Please continue the blog post below on company survival and the value chain, starting right after its last sentence.

→ **EXCERPTED TEXT**

——————

Monday, 8 April 2013

The key to SURVIVAL is under the VALUE CHAIN mat!



Nowadays, there is almost no business which does not face the question of SURVIVAL.

For some, this is the survival of the entire business, while for others it applies to a certain brand, sku or branch.

The GDP growth (if any) being almost negligible, the money resources being dry, purchasing power plummeting, TOP-LINE growth which, under normal conditions, is the MAIN driver of growth/survival, lately does not seem to come and companies have to look at the BOTTOM LINE and BELOW THE LINE figures to find the cash to keep going.

But it is truly rare that Leaderships of companies do the right thing when they have to make a turnaround...

Usually, it all starts with the CFO writing in bold on the executive summary of one of those periodic reports "We'd better do something NOW to improve our profitability if we want to survive!" and goes on more or less like the following...

The CEO immediately calls a meeting with the C level to repeat what the CFO has said and to ask for a COMMITTEE (which normally will be one of 20 something committees he has to chair monthly!) to look at the issue; normally this is a quick meeting as (s)he always is in a rush for a conf call or top-top meeting, or simply another COMMITEE...

The CFO asks his/her people to prepare a gap analysis of the planned and actual figures and makes a distribution of COST CUTS per department. (S)he sends this to the members of the committee and ca
lls for a meeting to discuss these.

Of course it takes normally three to four times longer than needed to gather this committee as almost always the schedule of one or more people is impossible to match the timing. Believe it or not, some do not really see this as a TOP PRIORITY issue!

Most of the time, nothing happens in this first meeting as most of these busy people have not even opened the attachment of the e-mail from CFO.

So, CFO presents once again what (s)he wrote in his/her e-mail and verbally asks everyone to go back and find the savings they need to provide for the survival.

They go back to their desks shoot a meeting with their subordinates to find tens of good reasons why these savings are impossible: Yes, the supplier is always ALREADY the cheapest possible to find in the market, the advertisement agency ALREADY has cut its agency commission, the factory is ALREADY working with the highest possible efficiency. All the sku's and brands are vital (yes some of them hardly sell at all, but they are STRATEGICALLY vital), all the departments are ALREADY working with the minimum number of people...

So in the second Committee meeting, the CEO hears what the C level team has to say and closes the meeting with, well... NO results at all. The message is "We should sell more!"

The targets of the sales team
are increased, the unhappy sales people get even more frustrated when their key clients either simply fail buying (into) those quantities or ask for huge discounts to get rid of their already swollen inventory and YES, sometimes the sales even fall below the ORIGINAL targets, by this PUSH!

——————

→ **RAW RECORDS**
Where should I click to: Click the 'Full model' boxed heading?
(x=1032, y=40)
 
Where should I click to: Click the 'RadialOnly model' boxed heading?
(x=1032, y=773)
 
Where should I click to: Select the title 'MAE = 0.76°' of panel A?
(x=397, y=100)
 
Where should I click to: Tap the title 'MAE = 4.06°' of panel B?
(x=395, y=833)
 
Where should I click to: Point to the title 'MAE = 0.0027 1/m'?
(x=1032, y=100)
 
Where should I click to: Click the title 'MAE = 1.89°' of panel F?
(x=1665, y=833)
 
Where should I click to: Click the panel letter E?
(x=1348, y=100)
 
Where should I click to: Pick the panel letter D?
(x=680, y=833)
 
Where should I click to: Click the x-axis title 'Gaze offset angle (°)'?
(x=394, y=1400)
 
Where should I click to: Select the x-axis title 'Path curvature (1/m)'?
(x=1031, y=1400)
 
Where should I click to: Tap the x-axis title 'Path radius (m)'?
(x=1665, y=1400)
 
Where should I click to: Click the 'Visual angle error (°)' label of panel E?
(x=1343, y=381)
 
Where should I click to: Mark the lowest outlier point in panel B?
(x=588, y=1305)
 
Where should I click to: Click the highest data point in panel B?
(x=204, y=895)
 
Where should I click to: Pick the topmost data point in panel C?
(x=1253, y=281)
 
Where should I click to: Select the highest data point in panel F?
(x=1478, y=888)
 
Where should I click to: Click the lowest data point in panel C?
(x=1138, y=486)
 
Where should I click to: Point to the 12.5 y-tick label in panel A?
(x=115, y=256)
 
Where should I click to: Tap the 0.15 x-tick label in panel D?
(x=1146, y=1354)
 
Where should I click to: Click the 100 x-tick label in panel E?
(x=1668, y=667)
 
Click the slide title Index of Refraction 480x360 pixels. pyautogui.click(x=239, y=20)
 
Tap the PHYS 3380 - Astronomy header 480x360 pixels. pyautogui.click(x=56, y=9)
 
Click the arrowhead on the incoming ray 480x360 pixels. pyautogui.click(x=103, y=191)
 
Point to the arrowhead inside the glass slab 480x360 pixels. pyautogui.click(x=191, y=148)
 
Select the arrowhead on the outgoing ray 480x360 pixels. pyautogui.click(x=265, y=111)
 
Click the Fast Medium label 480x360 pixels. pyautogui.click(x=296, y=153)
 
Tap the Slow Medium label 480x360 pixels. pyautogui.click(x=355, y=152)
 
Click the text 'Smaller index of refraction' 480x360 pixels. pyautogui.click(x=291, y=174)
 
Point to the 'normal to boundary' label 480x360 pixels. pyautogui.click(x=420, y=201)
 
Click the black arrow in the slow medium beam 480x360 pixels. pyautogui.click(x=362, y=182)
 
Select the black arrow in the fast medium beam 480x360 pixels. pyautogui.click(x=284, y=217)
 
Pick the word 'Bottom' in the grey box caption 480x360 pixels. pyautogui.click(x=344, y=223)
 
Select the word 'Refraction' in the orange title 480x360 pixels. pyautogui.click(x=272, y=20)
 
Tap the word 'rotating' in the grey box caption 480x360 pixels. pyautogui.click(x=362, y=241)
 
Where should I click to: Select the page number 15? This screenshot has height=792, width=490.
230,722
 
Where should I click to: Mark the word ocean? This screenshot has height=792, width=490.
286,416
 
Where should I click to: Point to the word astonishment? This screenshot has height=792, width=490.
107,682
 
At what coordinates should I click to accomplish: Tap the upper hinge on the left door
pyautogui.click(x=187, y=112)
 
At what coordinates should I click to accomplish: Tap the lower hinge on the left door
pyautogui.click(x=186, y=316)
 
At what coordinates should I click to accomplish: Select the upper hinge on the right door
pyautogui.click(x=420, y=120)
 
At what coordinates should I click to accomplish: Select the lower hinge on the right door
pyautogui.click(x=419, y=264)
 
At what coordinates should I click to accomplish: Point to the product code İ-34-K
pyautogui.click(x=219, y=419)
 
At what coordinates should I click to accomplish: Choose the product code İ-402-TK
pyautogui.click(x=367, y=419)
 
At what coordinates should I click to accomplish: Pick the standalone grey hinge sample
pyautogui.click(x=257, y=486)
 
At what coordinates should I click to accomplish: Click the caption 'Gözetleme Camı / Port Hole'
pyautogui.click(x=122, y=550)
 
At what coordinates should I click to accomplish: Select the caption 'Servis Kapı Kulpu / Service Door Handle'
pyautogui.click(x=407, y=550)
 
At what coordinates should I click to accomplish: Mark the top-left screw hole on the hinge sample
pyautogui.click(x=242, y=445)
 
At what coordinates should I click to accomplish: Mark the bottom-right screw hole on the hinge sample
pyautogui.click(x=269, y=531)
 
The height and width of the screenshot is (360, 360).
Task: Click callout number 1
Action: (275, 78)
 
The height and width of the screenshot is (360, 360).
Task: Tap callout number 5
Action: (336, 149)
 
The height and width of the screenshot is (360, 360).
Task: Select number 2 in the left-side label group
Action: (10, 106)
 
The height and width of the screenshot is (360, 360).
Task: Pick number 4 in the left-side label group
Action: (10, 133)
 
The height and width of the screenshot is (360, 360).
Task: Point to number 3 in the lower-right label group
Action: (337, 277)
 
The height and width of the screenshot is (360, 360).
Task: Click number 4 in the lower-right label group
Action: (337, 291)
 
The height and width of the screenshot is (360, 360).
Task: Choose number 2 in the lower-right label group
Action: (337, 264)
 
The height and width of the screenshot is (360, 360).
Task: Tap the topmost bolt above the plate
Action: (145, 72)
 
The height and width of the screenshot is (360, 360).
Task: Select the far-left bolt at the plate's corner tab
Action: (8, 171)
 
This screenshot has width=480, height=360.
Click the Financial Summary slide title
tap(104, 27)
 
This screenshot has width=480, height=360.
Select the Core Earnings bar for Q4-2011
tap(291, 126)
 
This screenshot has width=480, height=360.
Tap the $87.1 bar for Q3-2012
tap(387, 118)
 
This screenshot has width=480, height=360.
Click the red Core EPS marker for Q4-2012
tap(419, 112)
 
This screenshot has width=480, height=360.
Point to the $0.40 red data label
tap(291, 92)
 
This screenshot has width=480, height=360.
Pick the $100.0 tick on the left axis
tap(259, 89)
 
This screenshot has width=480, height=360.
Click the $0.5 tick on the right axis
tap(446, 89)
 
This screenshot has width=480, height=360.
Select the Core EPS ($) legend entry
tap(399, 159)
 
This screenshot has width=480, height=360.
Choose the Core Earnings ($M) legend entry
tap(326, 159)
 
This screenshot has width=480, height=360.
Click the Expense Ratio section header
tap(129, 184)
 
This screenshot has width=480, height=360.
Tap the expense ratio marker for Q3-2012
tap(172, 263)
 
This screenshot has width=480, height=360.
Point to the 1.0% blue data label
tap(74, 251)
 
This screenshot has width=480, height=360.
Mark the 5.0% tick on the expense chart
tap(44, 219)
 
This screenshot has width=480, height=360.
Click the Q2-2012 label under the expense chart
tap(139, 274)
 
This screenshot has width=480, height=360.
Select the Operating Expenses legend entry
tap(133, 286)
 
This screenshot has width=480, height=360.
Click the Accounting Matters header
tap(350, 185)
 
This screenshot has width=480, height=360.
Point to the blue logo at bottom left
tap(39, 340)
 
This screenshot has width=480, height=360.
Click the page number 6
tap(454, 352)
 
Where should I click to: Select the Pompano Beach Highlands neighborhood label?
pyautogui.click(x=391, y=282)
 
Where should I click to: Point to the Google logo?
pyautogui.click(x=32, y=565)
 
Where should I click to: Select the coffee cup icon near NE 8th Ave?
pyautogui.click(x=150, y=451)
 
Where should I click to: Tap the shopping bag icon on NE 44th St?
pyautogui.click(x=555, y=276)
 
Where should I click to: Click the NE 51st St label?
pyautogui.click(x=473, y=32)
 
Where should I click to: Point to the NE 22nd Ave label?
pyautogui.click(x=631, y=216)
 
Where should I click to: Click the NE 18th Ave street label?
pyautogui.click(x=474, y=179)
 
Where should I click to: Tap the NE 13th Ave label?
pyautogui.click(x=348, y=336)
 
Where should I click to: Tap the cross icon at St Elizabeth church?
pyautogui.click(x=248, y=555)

——————

→ **EXERCISE ANSWER**
Having wasted another quarter wishfully thinking of the top-line growth to come and seeing the cash flow deteriorating further, the committee gathers again this time to simply hear what the CEO has to say.

The CEO takes a sip of his coffee, sighs and says:

"Well, there is not much we can do; we have to cut the non-value adding costs!"

Don't be naive, there is not going to be a thorough study to find these "non value adding costs", at the end of the day, no one has the time or willingness to do this, so there are two POSSIBLY "non value adding" cost lines to touch easily:

MARKETING & SALARY MASS!

Voila! Here is the answer!

Although the marketing people seem to be very very SAD by this news, guess what! Actually they are relieved! Now they have a golden excuse to explain why the sales went even further down during the year closing presentation and next year's budget planning:

NO SALES WITHOUT MARKETING!

In the meantime, department heads start their own witch hunt to decide on whom to lay off. This is normally a difficult task, right? There is only one way to make it easier:

FIRE THOSE YOU DISLIKE THE MOST!

This is another great relief to explain why the tasks are not carried out in full and by the deadlines:

MY TEAM IS NOW WORKING DAY AND NIGHT TO COMPENASTE FOR THE LOSS OF HEADCOUNT!

Moreover, you will probably lose also some functioning people to competition as they get frustrated by the extra pressure put on their shoulders due to fewer co-workers!

In the meantime, you will keep on:

- producing in your 80% utilized factory while (most of the time due to political reasons) your 20% utilized plant will keep on sitting idle.

- taking big penalties (producing at a BUSY plant) of high Minimum runs and lack of efficiency and this will lead to high inventories and hence less cash.

- buying your raws, packs or services from the "preferred" (most of the time, this means suppliers who have been working for long with you) suppliers at higher than available prices.


- writing off by products or waste instead of selling them.


- not switching to another transportation model or a transporter as nobody wants to take risks or work overtime to adapt to a new one.

- producing the same number of sku's the 80% of which bring less than 20% of the revenue and profit.

- spending huge marketing/trade marketing budgets (divided by too many) in an inefficient way.

- losing vast amount of money to distributors, logistics providers, retailers to penalize the consumer who finds you too expensive to buy.

By the time the management will understand that the route they took was simply not sustainable (and usually this will cost some of them their jobs), the hazard is too big to hide.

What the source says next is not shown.